= PL-3 =

PL-3 or POS-PHY Level 3 is a network protocol. It is the name of the interface that the Optical Internetworking Forum's SPI-3 Interoperability Agreement is based on. It was proposed by PMC-Sierra to the Optical Internetworking Forum and adopted in June 2000. The name means Packet Over SONET Physical layer level 3. PL-3 was developed by PMC-Sierra in conjunction with the SATURN Development Group.

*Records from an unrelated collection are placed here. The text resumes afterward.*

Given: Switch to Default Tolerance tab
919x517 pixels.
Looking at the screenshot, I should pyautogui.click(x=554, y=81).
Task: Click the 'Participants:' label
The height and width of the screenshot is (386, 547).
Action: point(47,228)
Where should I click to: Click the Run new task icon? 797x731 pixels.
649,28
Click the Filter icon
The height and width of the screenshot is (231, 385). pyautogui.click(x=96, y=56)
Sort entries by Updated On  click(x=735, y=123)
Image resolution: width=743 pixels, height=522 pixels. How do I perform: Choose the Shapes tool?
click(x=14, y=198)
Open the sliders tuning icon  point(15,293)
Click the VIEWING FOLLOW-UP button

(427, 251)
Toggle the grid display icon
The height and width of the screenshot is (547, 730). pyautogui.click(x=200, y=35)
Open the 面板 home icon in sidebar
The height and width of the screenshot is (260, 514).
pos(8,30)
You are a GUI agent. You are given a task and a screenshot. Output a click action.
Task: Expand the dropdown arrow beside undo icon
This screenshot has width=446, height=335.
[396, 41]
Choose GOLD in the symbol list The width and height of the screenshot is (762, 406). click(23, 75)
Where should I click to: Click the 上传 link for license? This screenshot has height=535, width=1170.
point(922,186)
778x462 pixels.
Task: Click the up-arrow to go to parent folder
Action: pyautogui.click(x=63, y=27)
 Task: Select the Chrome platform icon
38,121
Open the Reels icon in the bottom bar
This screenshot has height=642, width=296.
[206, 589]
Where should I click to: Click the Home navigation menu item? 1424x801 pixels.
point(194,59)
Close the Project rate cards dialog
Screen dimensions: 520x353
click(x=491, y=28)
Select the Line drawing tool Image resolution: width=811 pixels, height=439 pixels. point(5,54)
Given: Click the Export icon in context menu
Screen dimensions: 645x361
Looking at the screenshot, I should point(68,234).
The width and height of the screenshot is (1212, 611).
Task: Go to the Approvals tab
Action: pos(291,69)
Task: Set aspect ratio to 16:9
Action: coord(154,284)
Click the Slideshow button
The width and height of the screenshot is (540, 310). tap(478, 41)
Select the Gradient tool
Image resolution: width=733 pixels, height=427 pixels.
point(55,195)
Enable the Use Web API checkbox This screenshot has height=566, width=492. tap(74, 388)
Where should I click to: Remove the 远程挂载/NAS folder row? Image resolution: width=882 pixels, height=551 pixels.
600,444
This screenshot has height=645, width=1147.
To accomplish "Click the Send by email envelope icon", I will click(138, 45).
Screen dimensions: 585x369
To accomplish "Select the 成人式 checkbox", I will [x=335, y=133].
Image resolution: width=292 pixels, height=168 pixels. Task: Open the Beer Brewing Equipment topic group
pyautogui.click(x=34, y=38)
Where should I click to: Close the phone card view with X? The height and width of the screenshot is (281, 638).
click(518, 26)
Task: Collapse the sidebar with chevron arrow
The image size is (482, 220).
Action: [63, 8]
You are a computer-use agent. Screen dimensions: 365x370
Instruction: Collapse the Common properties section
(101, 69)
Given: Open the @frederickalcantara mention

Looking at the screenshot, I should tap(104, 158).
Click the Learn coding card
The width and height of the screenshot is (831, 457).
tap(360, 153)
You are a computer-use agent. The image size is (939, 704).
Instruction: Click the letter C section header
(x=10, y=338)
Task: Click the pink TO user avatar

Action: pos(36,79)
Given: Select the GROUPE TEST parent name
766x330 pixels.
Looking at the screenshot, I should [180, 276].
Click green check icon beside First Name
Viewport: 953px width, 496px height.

The name is an acronym of an acronym of an acronym as the P in PL stands for "POS-PHY" and the S in POS-PHY stands for "SONET" (Synchronous Optical Network). The L in PL stands for "Layer".

==Context==
There are two broad categories of chip-to-chip interfaces. The first, exemplified by PCI-Express and HyperTransport, supports reads and writes of memory addresses. The second broad category carries user packets over 1 or more channels and is exemplified by the IEEE 802.3 family of Media Independent Interfaces and the Optical Internetworking Forum family of System Packet Interfaces. Of these last two, the family of System Packet Interfaces is optimized to carry user packets from many channels. The family of System Packet Interfaces is the most important packet-oriented, chip-to-chip interface family used between devices in the Packet over SONET and Optical Transport Network, which are the principal protocols used to carry the internet between cities.

==Applications==
It was designed to be used in systems that support OC-48 SONET interfaces . A typical application of PL-3 (SPI-3) is to connect a framer device to a network processor. It has been widely adopted by the high speed networking marketplace.

==Technical details==
The interface consists of (per direction):
- 32 TTL signals for the data path
- 8 TTL signals for control
- one TTL signal for clock
- 8 TTL signals for optional additional multi-channel status

There are several clocking options. The interface operates around 100 MHz. Implementations of SPI-3 (PL-3) have been produced which allow somewhat higher clock rates. This is important when overhead bytes are added to incoming packets.

==PL-3 in the marketplace==
PL-3 and SPI-3 were highly successful interfaces with many semiconductor devices produced to it.